DATASET ENTRIES:
--*--
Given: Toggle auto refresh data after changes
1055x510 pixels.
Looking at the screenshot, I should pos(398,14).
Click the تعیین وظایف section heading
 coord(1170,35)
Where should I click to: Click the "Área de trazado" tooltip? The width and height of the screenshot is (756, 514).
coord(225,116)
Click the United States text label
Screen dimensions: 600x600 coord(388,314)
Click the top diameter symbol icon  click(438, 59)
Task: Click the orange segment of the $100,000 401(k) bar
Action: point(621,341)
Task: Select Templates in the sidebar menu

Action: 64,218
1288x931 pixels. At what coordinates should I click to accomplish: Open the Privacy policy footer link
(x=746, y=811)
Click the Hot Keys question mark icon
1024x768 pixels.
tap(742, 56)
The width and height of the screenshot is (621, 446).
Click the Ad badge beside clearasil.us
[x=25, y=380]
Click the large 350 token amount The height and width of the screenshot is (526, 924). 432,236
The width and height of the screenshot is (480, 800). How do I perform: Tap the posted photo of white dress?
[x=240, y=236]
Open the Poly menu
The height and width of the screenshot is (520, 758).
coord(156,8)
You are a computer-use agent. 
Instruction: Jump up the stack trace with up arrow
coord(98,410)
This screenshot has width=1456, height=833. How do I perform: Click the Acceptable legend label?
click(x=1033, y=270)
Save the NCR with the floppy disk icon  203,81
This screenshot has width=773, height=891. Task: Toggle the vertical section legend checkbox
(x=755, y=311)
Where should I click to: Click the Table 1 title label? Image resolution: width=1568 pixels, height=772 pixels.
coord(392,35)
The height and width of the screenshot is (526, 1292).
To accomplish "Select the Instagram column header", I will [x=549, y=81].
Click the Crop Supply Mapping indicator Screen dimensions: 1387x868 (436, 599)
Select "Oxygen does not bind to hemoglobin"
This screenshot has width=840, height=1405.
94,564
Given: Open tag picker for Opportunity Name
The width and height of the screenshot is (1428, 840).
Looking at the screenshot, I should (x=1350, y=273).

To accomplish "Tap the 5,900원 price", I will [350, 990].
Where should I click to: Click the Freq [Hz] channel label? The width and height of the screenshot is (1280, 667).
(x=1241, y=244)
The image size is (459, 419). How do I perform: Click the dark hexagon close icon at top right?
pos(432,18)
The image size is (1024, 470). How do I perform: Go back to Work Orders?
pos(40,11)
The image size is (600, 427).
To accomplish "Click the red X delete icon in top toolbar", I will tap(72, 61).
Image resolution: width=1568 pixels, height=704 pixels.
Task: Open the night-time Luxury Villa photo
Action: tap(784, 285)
--*--
A bare number is the whole answer: how many lines in the entries contain "Given"?

TASK ANSWER: 2